The result should consist solely of the line containing "ABOUT (1067, 75)" and the lines that follow it below, each reproduced exactly, the last line included.

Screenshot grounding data
※

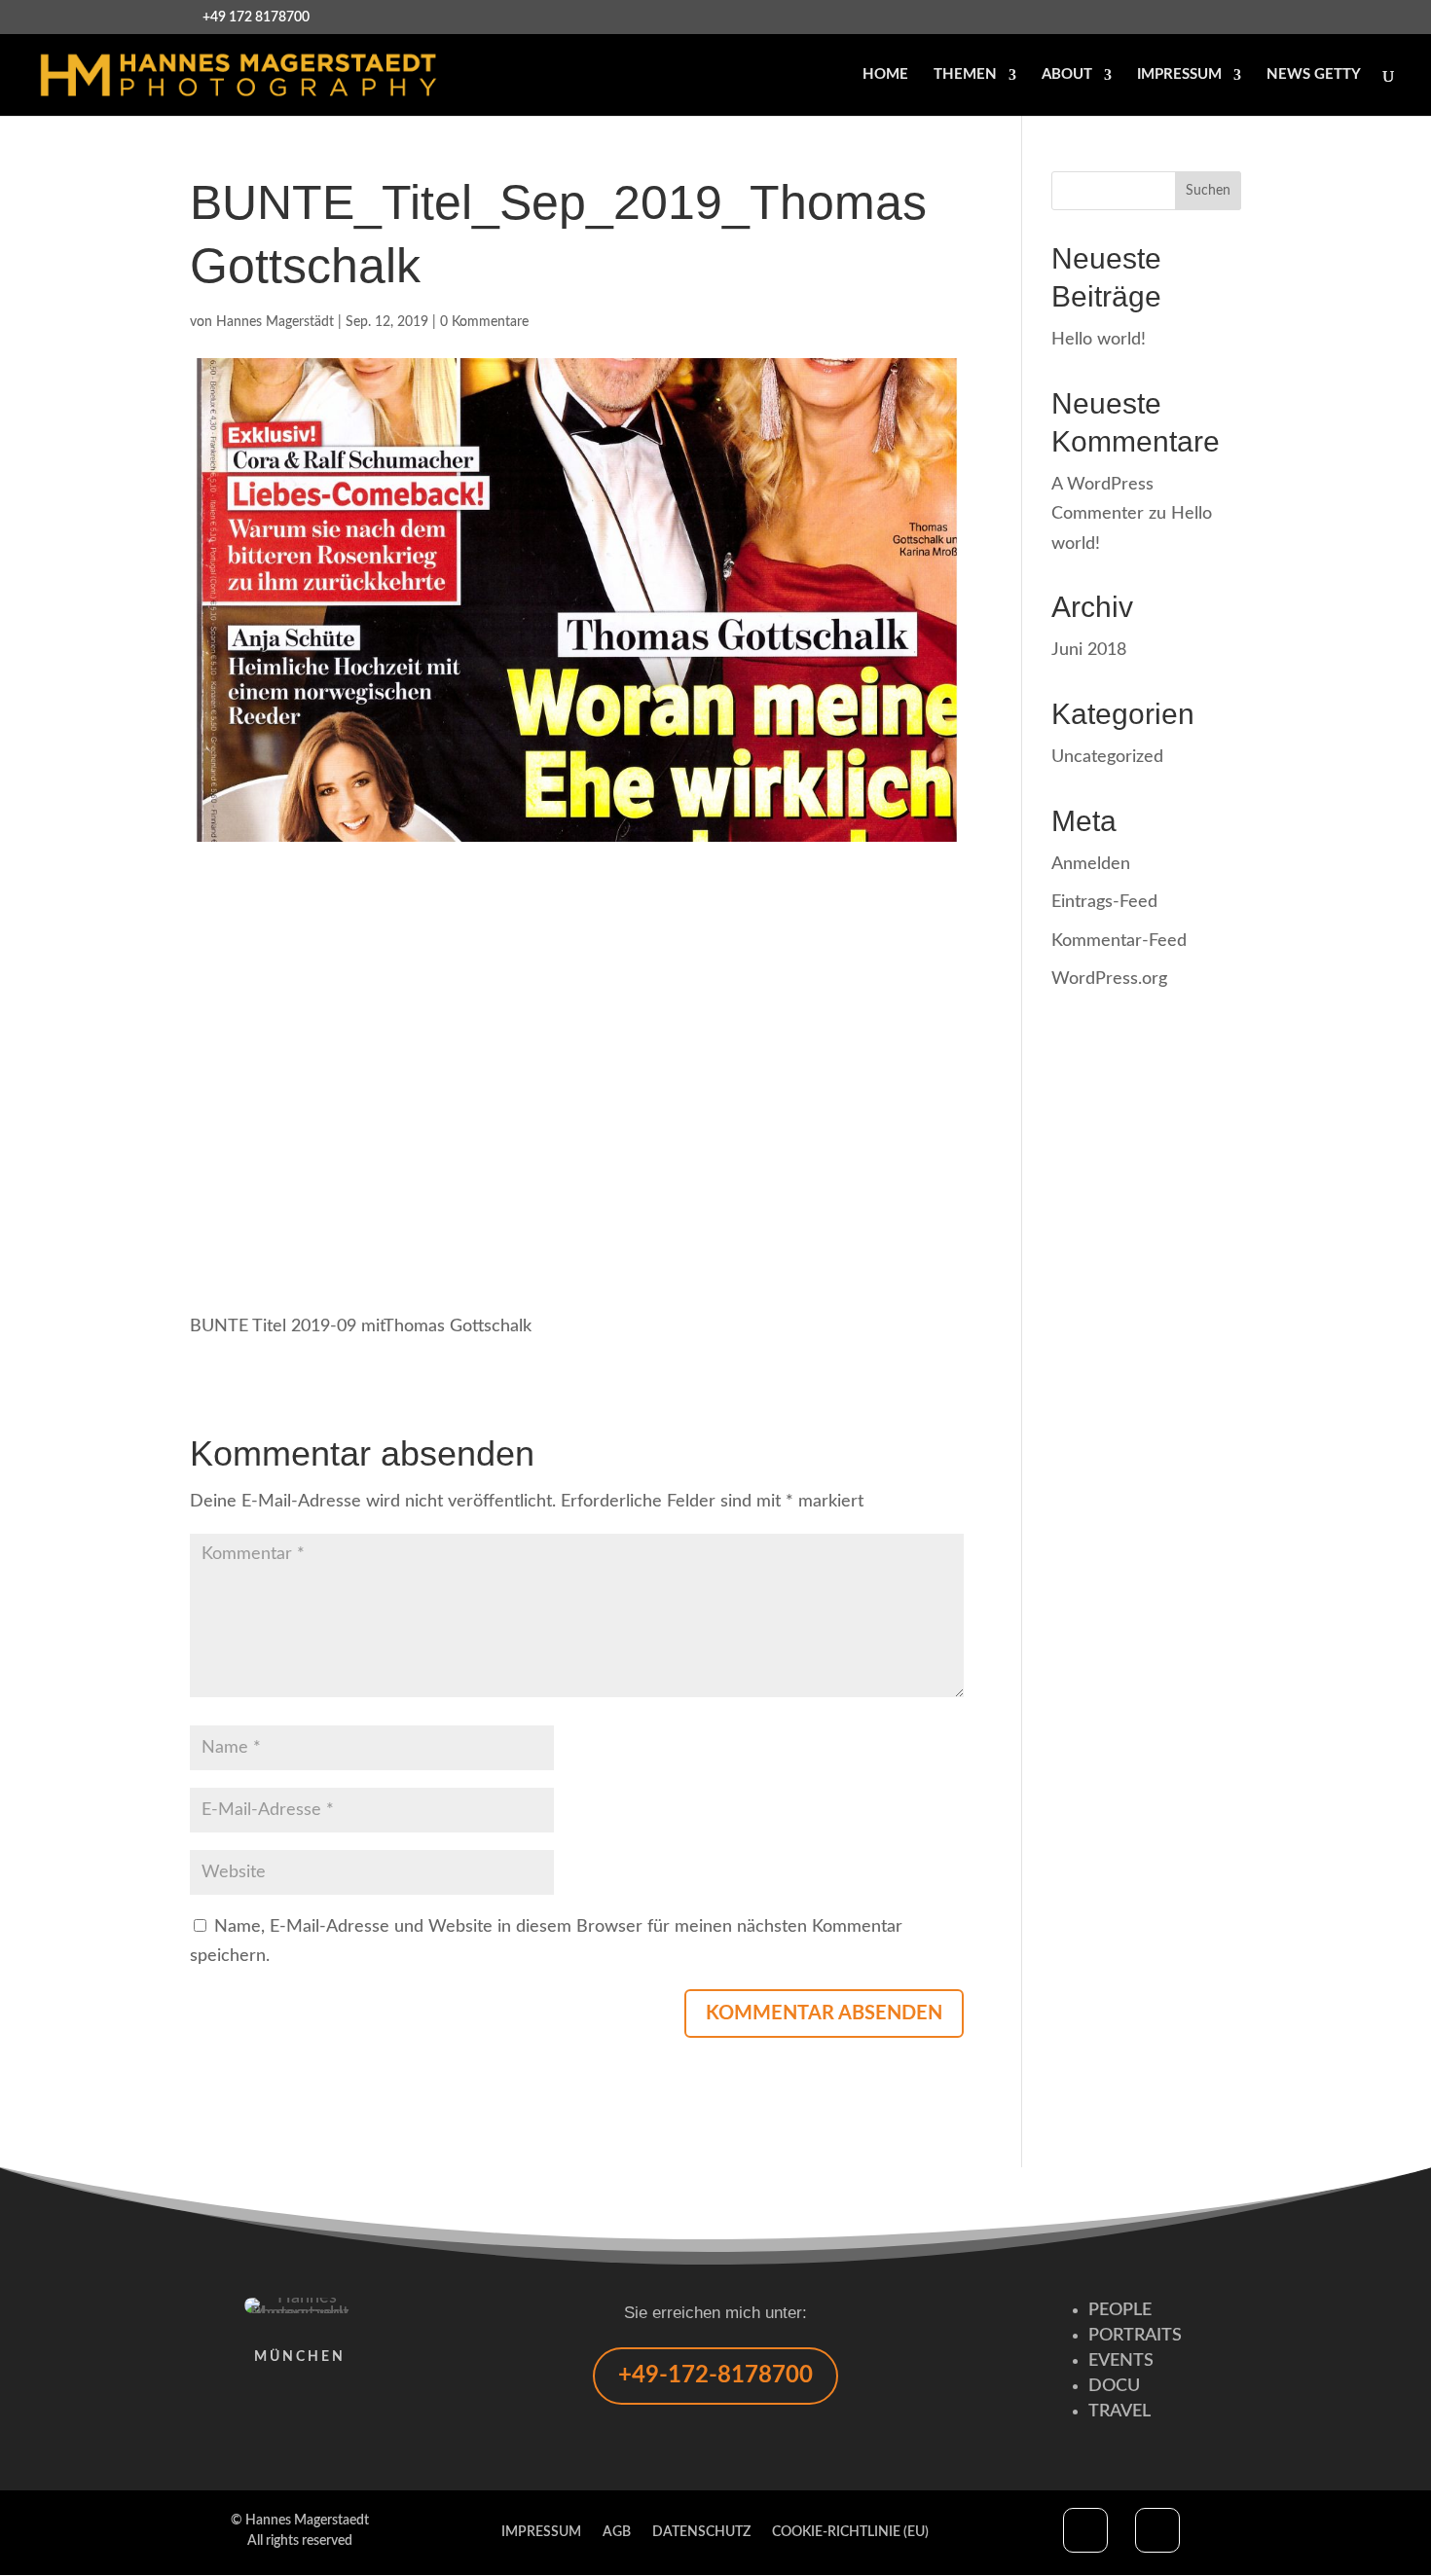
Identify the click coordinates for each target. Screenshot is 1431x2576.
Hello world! (1098, 339)
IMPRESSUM (1179, 75)
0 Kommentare (484, 322)
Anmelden (1090, 864)
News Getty (1313, 75)
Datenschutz (701, 2532)
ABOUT (1067, 75)
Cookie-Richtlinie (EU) (850, 2532)
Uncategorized (1107, 757)
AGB (617, 2532)
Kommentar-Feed (1119, 941)
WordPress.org (1109, 979)
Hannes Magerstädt (275, 322)
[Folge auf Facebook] (1085, 2530)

※

Result:
ABOUT (1067, 75)
Cookie-Richtlinie (EU) (850, 2532)
Uncategorized (1107, 757)
AGB (617, 2532)
Kommentar-Feed (1119, 941)
WordPress.org (1109, 979)
Hannes Magerstädt (275, 322)
[Folge auf Facebook] (1085, 2530)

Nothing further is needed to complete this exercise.